Out of the box, the default PostgreSQL configuration is not tuned for any particular workload. Default values are set to ensure that PostgreSQL runs everywhere, with the least resources it can consume and so that it doesn’t cause any vulnerabilities. It has default settings for all of the database parameters. It is primarily the responsibility of the database administrator or developer to tune PostgreSQL according to their system’s workload. In this blog, we will establish basic guidelines for setting PostgreSQL database parameters to improve database performance according to workload.
Bear in mind that while optimizing PostgreSQL server configuration improves performance, a database developer must also be diligent when writing queries for the application. If queries perform full table scans where an index could be used or perform heavy joins or expensive aggregate operations, then the system can still perform poorly even if the database parameters are tuned. It is important to pay attention to performance when writing database queries.
Nevertheless, database parameters are very important too, so let’s take a look at the eight that have the greatest potential to improve performance , But before that it is important to understand the memory architecture basic of postgres :
Memory in PostgreSQL can be classified into two categories:
- Local Memory area: It is allocated by each backend process for its own use.
- Shared memory area: It is used by all processes of a PostgreSQL server.
So Now i will explain tunable parameters and what should be the value of these tunable parameters : .
PostgreSQL uses its own buffer and also uses kernel buffered IO. That means data is stored in memory twice, first in PostgreSQL buffer and then kernel buffer.
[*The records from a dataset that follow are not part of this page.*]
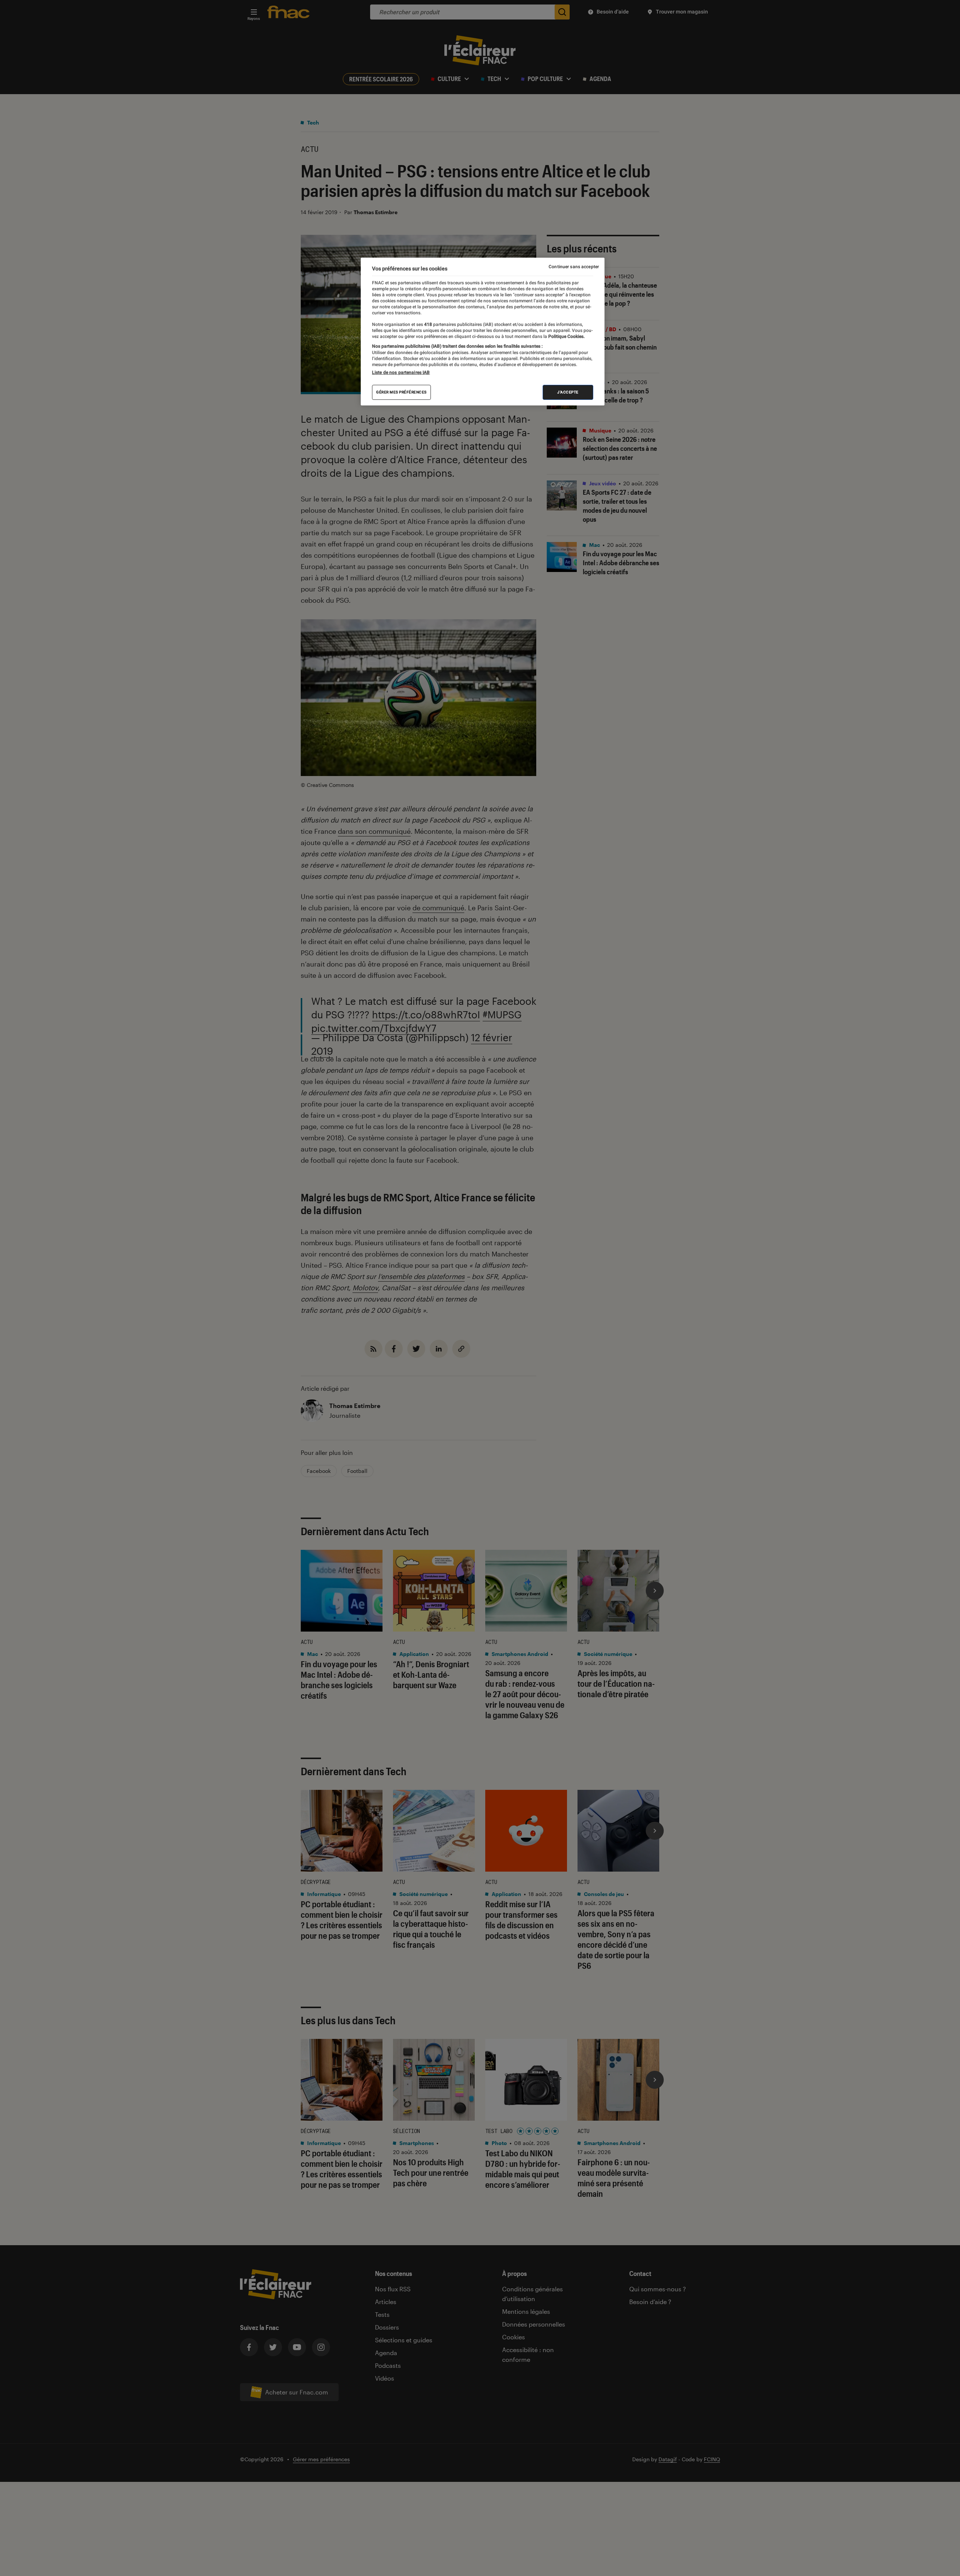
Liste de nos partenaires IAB (401, 372)
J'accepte (568, 392)
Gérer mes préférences (401, 392)
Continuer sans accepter (574, 266)
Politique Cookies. (566, 336)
Unlike other databases, PostgreSQL does not provide direct IO. This is called double buffering. The PostgreSQL buffer is called shared_buffer which is the most effective tunable parameter for most operating systems. This parameter sets how much dedicated memory will be used by PostgreSQL for cache.
The default value of shared_buffer is set very low and you will not get much benefit from that. It’s low because certain machines and operating systems do not support higher values. But in most modern machines, you need to increase this value for optimal performance.
The recommended value is 25% of your total machine RAM. You should try some lower and higher values because in some cases we achieve good performance with a setting over 25%. The configuration really depends on your machine and the working data set. If your working set of data can easily fit into your RAM, then you might want to increase the shared_buffer value to contain your entire database, so that the whole working set of data can reside in cache. That said, you obviously do not want to reserve all RAM for PostgreSQL.
In production environments, it is observed that a large value for shared_buffer gives really good performance, though you should always benchmark to find the right balance.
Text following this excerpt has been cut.